Once you have read the entries, copy all of them exactly.

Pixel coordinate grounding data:
'''
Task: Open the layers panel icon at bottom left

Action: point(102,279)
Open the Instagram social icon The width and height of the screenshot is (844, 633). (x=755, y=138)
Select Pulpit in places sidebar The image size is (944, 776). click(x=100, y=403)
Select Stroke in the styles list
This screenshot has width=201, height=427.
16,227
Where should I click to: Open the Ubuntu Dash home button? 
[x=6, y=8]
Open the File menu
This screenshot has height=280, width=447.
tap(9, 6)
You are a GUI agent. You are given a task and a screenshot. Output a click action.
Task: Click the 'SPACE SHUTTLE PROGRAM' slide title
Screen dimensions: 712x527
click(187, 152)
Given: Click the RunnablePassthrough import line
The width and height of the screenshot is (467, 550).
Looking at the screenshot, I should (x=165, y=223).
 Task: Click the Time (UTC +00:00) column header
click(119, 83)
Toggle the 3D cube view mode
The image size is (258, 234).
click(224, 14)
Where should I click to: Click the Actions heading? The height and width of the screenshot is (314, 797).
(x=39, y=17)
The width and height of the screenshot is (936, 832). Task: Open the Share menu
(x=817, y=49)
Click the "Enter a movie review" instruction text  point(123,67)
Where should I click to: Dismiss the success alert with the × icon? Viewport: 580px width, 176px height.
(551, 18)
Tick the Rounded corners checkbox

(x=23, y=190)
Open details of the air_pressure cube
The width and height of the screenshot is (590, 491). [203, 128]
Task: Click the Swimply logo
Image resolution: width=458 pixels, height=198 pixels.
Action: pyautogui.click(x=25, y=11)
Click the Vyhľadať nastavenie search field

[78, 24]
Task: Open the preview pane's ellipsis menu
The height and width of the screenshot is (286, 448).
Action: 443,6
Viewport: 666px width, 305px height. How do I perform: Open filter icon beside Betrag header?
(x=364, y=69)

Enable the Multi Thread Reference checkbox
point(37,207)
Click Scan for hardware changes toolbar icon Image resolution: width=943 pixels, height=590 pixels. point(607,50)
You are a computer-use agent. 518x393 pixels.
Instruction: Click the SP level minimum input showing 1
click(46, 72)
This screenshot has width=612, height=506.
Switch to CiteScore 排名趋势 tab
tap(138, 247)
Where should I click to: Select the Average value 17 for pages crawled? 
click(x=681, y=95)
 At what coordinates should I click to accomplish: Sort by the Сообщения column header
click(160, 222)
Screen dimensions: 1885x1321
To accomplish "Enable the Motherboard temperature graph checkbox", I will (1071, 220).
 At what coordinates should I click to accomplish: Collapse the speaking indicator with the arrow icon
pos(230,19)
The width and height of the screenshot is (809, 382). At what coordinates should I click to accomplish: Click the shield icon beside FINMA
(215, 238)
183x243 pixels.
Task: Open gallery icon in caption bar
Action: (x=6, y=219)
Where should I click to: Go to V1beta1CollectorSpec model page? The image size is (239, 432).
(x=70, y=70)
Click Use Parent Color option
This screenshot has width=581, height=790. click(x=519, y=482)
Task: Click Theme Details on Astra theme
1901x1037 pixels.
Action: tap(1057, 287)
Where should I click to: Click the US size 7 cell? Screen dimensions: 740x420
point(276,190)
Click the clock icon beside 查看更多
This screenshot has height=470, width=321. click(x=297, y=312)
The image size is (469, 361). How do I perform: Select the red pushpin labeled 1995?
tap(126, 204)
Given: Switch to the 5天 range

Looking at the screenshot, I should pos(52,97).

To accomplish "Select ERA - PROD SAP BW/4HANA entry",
'''
● **TASK SOLUTION**
Task: Open the layers panel icon at bottom left

Action: point(102,279)
Open the Instagram social icon The width and height of the screenshot is (844, 633). (x=755, y=138)
Select Pulpit in places sidebar The image size is (944, 776). click(x=100, y=403)
Select Stroke in the styles list
This screenshot has width=201, height=427.
16,227
Where should I click to: Open the Ubuntu Dash home button? 
[x=6, y=8]
Open the File menu
This screenshot has height=280, width=447.
tap(9, 6)
You are a GUI agent. You are given a task and a screenshot. Output a click action.
Task: Click the 'SPACE SHUTTLE PROGRAM' slide title
Screen dimensions: 712x527
click(187, 152)
Given: Click the RunnablePassthrough import line
The width and height of the screenshot is (467, 550).
Looking at the screenshot, I should (x=165, y=223).
 Task: Click the Time (UTC +00:00) column header
click(119, 83)
Toggle the 3D cube view mode
The image size is (258, 234).
click(224, 14)
Where should I click to: Click the Actions heading? The height and width of the screenshot is (314, 797).
(x=39, y=17)
The width and height of the screenshot is (936, 832). Task: Open the Share menu
(x=817, y=49)
Click the "Enter a movie review" instruction text  point(123,67)
Where should I click to: Dismiss the success alert with the × icon? Viewport: 580px width, 176px height.
(551, 18)
Tick the Rounded corners checkbox

(x=23, y=190)
Open details of the air_pressure cube
The width and height of the screenshot is (590, 491). [203, 128]
Task: Click the Swimply logo
Image resolution: width=458 pixels, height=198 pixels.
Action: pyautogui.click(x=25, y=11)
Click the Vyhľadať nastavenie search field

[78, 24]
Task: Open the preview pane's ellipsis menu
The height and width of the screenshot is (286, 448).
Action: 443,6
Viewport: 666px width, 305px height. How do I perform: Open filter icon beside Betrag header?
(x=364, y=69)

Enable the Multi Thread Reference checkbox
point(37,207)
Click Scan for hardware changes toolbar icon Image resolution: width=943 pixels, height=590 pixels. point(607,50)
You are a computer-use agent. 518x393 pixels.
Instruction: Click the SP level minimum input showing 1
click(46, 72)
This screenshot has width=612, height=506.
Switch to CiteScore 排名趋势 tab
tap(138, 247)
Where should I click to: Select the Average value 17 for pages crawled? 
click(x=681, y=95)
 At what coordinates should I click to accomplish: Sort by the Сообщения column header
click(160, 222)
Screen dimensions: 1885x1321
To accomplish "Enable the Motherboard temperature graph checkbox", I will (1071, 220).
 At what coordinates should I click to accomplish: Collapse the speaking indicator with the arrow icon
pos(230,19)
The width and height of the screenshot is (809, 382). At what coordinates should I click to accomplish: Click the shield icon beside FINMA
(215, 238)
183x243 pixels.
Task: Open gallery icon in caption bar
Action: (x=6, y=219)
Where should I click to: Go to V1beta1CollectorSpec model page? The image size is (239, 432).
(x=70, y=70)
Click Use Parent Color option
This screenshot has width=581, height=790. click(x=519, y=482)
Task: Click Theme Details on Astra theme
1901x1037 pixels.
Action: tap(1057, 287)
Where should I click to: Click the US size 7 cell? Screen dimensions: 740x420
point(276,190)
Click the clock icon beside 查看更多
This screenshot has height=470, width=321. click(x=297, y=312)
The image size is (469, 361). How do I perform: Select the red pushpin labeled 1995?
tap(126, 204)
Given: Switch to the 5天 range

Looking at the screenshot, I should pos(52,97).

To accomplish "Select ERA - PROD SAP BW/4HANA entry",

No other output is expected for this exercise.